#### SELECTED EXCERPT
============

That is mega church celebrity preachers who are siphoning off funds that generous Christians are giving to their church. These CEO-style, mega church preachers use this money to live a lavish, luxurious, jet-setting lifestyle building massive wealth, brand name recognition and celebrity status. And many of them do it while shamelessly telling Christians they MUST fork over 10% minimum of their income to their ministries to be in a right relationship with God. While these antics for decades were relegated to the "TV evangelists", the millionaire CEO pastor phenomenon has now crept into mainstream evangelical Christianity. And it is harming the cause of Christ as non-Christians watch these men get filthy rich off the backs of their church members, and worse they see Christians continuing to fork over their money to these mega church temples. Very much a turn-off to non-Christians who might consider becoming a Christian.
How did this happen? How did we get to this point? Take Ed Young's jet for example. If you ever wonder what kind of mindset would cause a pastor and his church board (made up of other church pastors in Young's case) to think it is a wise investment of the church member's hard-earned money to lease for themselves a luxury private jet at the cost to the church of one to two million dollars per year, you just have to watch the video below of Ed Young. It will become clear how this can happen when you listen to Ed's own words.
As you watch the video below, keep in mind the timing....it was filmed by Ed Young on May 27, 2007, just a few months AFTER the jet lease was signed and very near the time that the church took possession of the jet. It was just a few weeks AFTER this video, that as Brett Shipp reported, the jet logged a week-long trip to the Bahamas in June 2007, then another week long trip to Mexico.

============

#### WHAT YOU NEED TO DO
a) In the piece on megachurch pastors, write out the passage again starting at "As you watch" and ending at "trip to Mexico.", swapping every "video" for "recording".
b) According to the piece on megachurch pastors, how much did leasing the private jet cost the church each year?
c) Pick up the piece on megachurch pastors after its last sentence and keep writing.

============

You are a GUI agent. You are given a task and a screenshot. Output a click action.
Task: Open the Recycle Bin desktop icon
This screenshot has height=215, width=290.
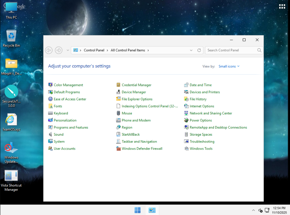coord(11,36)

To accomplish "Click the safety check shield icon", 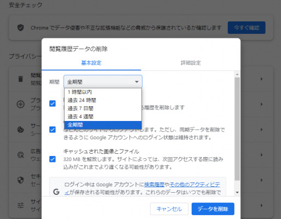I will (x=20, y=28).
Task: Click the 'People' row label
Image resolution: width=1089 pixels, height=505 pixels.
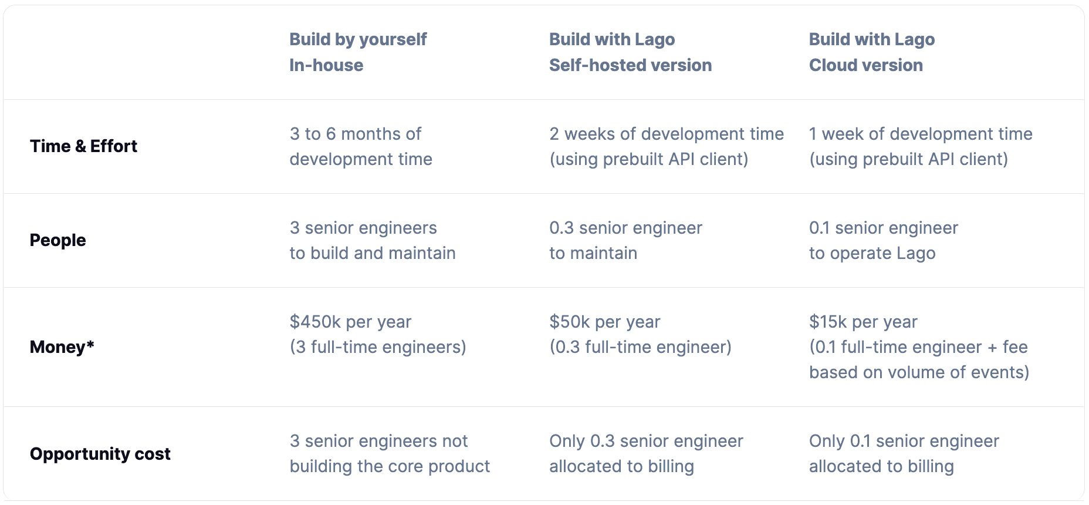Action: [58, 240]
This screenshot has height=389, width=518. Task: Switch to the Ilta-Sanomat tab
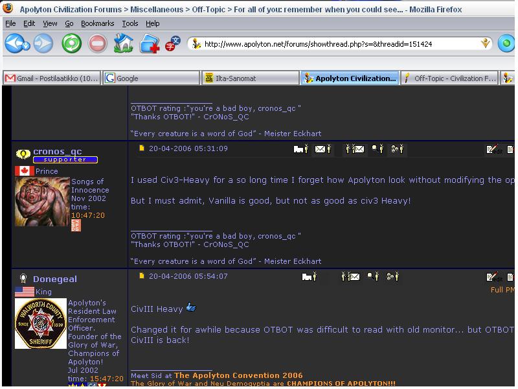(249, 78)
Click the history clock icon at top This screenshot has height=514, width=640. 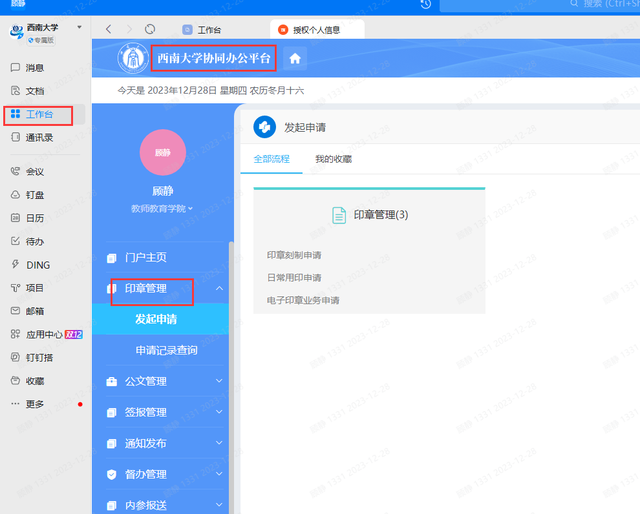(x=425, y=5)
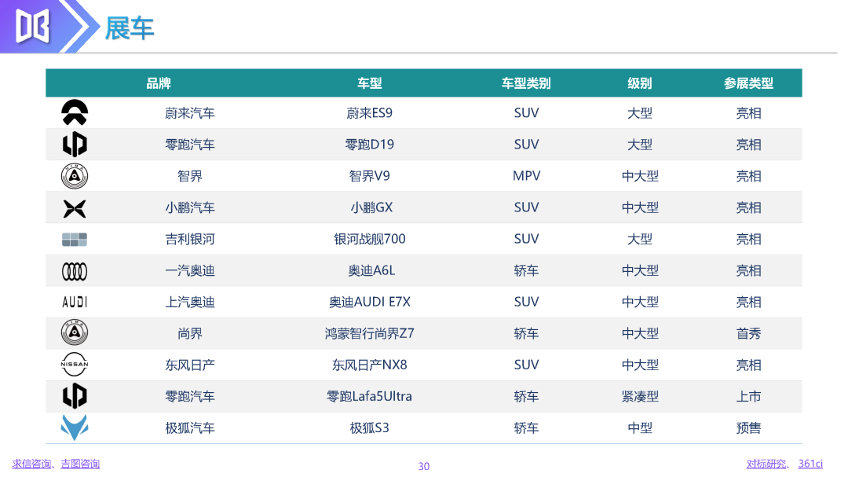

============

#### OUTPUTS IN ORDER
a)
As you watch the recording below, keep in mind the timing....it was filmed by Ed Young on May 27, 2007, just a few months AFTER the jet lease was signed and very near the time that the church took possession of the jet. It was just a few weeks AFTER this recording, that as Brett Shipp reported, the jet logged a week-long trip to the Bahamas in June 2007, then another week long trip to Mexico.

b) One to two million dollars per year.

c)
In the video, Ed Young spends 10 minutes telling his audience just how incredibly difficult it is to be a pastor. I wrote an article about this video back in 2008, and I noted how his body language, his posture, his hair, everything makes it look like the man has the weight of the world on his shoulders. He talks about how taxing it is to have to speak to large audiences each week, how tough it is to lead an army of people that "you can't fire or dock their pay" (his volunteers), and then he offers this disturbing analysis:
"...and then the whole financial thing as well. We're responsible every year, we're the main one that raises money. You know I call the pastor the 'franchise player' because we're the ones who are responsible before God for raising money. Every year - we've been going here for about 17 years - and every year I've stared a lot of money in the face and I know at the end of the day its up to me to raise that money. Whether its in the early days thousands and it moved to hundreds of thousands and now its many many millions of dollars, and that's a taxing thing..."
"Franchise player"...for those of you not familiar with this term, it is used in sports to speak of the one player on a professional sports team that will be the highest paid player, with the longest contract typically, around which the rest of the team is built. He is the one that the owners believe will bring the fans in, that will sell tickets and bring in new fans and raise overall team revenue. Others on the team are brought in to support and complement this star. He is considered the most talented and demands a mammoth salary, and gets all the accolades and celebrity status and endorsements - often he is considered the "face" of the organization.
If a pastor actually views himself as the "franchise player" of the church, and the one responsible for "raising money" as Ed Young says...it stands to reason that if massive amounts of money ARE "raised" at his church, then he is responsible, he DID something. The pastor-franchise player was the money man, the go-to guy that caused the money to flow from the pockets to the plates. And why if he RAISED the money, then he should be rewarded, right? Who would argue with that? The salesman gets the commission of his sales, the CEO gets a bonus for creating shareholder wealth. And the CEO pastor gets the lavish jet.
What I come away with from this video is that Young, and other like-minded mega church pastors, believe that they are ENTITLED to the huge pay, family on staff - and perhaps even an 8-million dollar jet - because of how stressful their job is and because it is their superior leadership and speaking skills that brought the money in!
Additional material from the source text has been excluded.